RADAR JEMBER - Citra institusi kepolisian kembali tercoreng oleh ulah oknum pejabatnya sendiri.
Kapolres Bima bersama istrinya ditangkap oleh Polda Nusa Tenggara Barat (NTB) setelah diduga kuat terlibat dalam praktik perlindungan terhadap jaringan narkoba kelas kakap.

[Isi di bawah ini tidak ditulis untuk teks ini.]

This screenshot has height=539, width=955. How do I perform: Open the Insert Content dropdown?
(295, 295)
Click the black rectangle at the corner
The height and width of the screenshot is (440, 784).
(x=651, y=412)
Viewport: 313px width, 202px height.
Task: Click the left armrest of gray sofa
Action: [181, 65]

Penangkapan ini mengguncang publik, mengingat posisi Kapolres seharusnya berada di garis terdepan dalam pemberantasan narkoba, bukan justru menjadi bagian dari jejaring yang merusak masa depan masyarakat.
Dugaan keterlibatan sebagai backing gembong narkoba menempatkan kasus ini sebagai pelanggaran serius, baik secara hukum maupun moral.
Langkah cepat Polda NTB menangkap yang bersangkutan dinilai sebagai upaya penyelamatan institusi dari kerusakan yang lebih dalam.
Penindakan ini sekaligus menjadi sinyal bahwa tidak ada jabatan yang kebal hukum, termasuk perwira tinggi di lingkungan kepolisian.
Kasus ini membuka kembali luka lama soal kepercayaan publik terhadap aparat penegak hukum.
Ketika seorang Kapolres—simbol otoritas dan penegakan hukum di daerah—diduga justru melindungi kejahatan terorganisir, maka dampaknya tidak hanya pada satu wilayah, tetapi pada wajah Polri secara nasional.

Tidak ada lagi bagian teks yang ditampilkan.